# Out of the ordinary yet sturdy plants:



## cam1941 (Jan 16, 2014)

Looking for recommendations of really strong plants that can take a 
beating from larger heavy bodied viv inhabitants. 

The thing is, I’ve already found most of the usual suspects (i.e. Sansevieria, Hoya Carnosa). 
I’m looking for more rare, interesting and unusual ideas… 

There's a thread from 2010 but they didn't specify rare and out of the ordinary plus 
I know there has to be some new ideas from the last 5 years.

Also would appreciate more exotic versions of some of the usual suspects (i.e. a rare pothos variety)

Much appreciated...


----------



## Rushthezeppelin (Oct 6, 2015)

what herp is this for by chance?


----------



## cam1941 (Jan 16, 2014)

Rhacodactylus leachianus (Purebred Pine Isle locale)


----------



## Rushthezeppelin (Oct 6, 2015)

Not too out of the ordinary but I know Schefflera and Dwarf Schefflera make great plants for most gecko and cham vivs. Nice and sturdy to climb on and you can usually find a pretty well grown out plant to fill in a viv very quickly.


----------



## Rushthezeppelin (Oct 6, 2015)

If you want to fancy it up a bit....they even have variegated specimens out there.


----------



## cam1941 (Jan 16, 2014)

Thanks those are on my list, I guess I'm looking for some out of the box ideas. 

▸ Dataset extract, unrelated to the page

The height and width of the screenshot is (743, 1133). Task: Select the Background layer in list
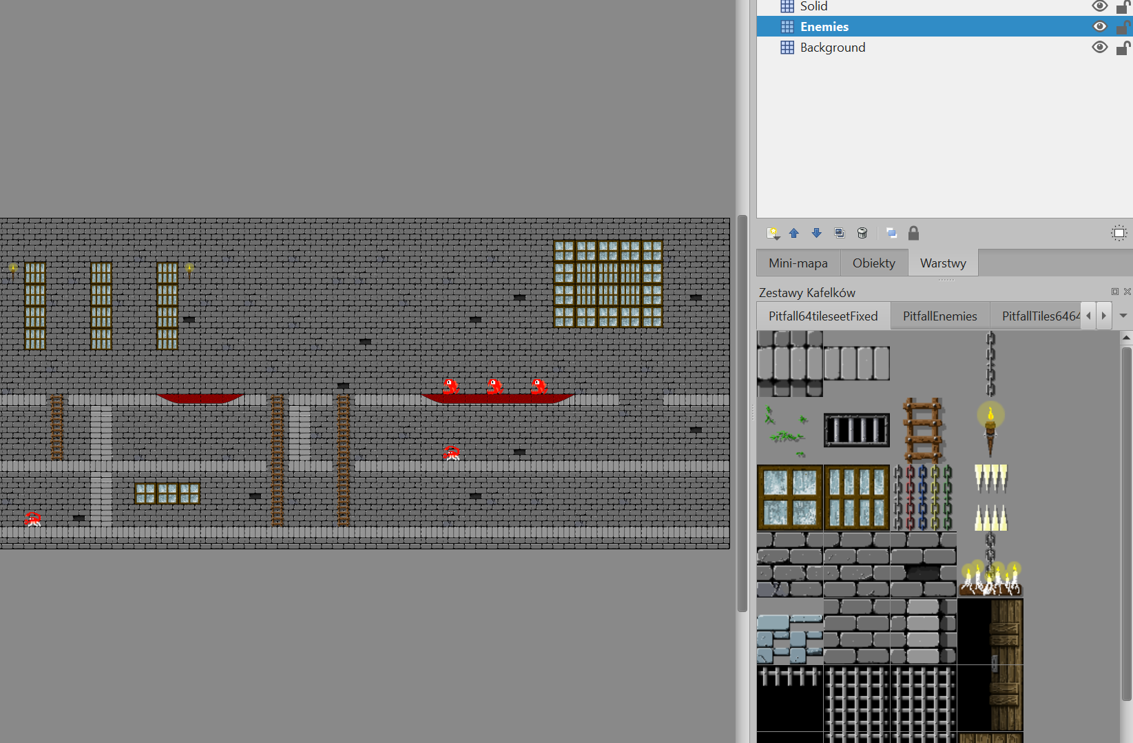(833, 48)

Some rare plants that I see on here from time to time that maybe no one ever thought about for this type of set up but would be perfect.


----------



## Rushthezeppelin (Oct 6, 2015)

Well after going through some pics of New Caledonia, it seems there is a rushfoil (or rushfoil like plant) there that looks very close to the common variety used as a houseplant.










compared the commonly available one










Also seems alot of palms so obviously try and source some of the smaller palm varieties that won't outgrow a viv too easily....how big will this viv be? If it's big enough (probably need somewhat deep substrate too) you could maybe go with something like a pygmy date palm or something like that.

I know I'm not throwing out much fancy rare exotics here but that's what I got so far ^_^


----------



## epiphytes etc. (Nov 22, 2010)

What size is the enclosure?


----------



## cam1941 (Jan 16, 2014)

It will be an 18x18x24tall exo terra or I may go with a custom Sherman Tank. Either way it will be around that size.



epiphytes etc. said:


> What size is the enclosure?


----------



## epiphytes etc. (Nov 22, 2010)

What about other Hoya species? Kerrii comes to mind. Amydrium zippelianum is like a more exotic looking pothos. Ficus deltoidea is pretty cool. There are a few Acanths that may work, Justicia, Stobilanthes, etc.


----------



## cam1941 (Jan 16, 2014)

Thanks for the ideas... I like the New Caledonian one better. Those may grow too big anyway though (I didn't put the size of my enclosure).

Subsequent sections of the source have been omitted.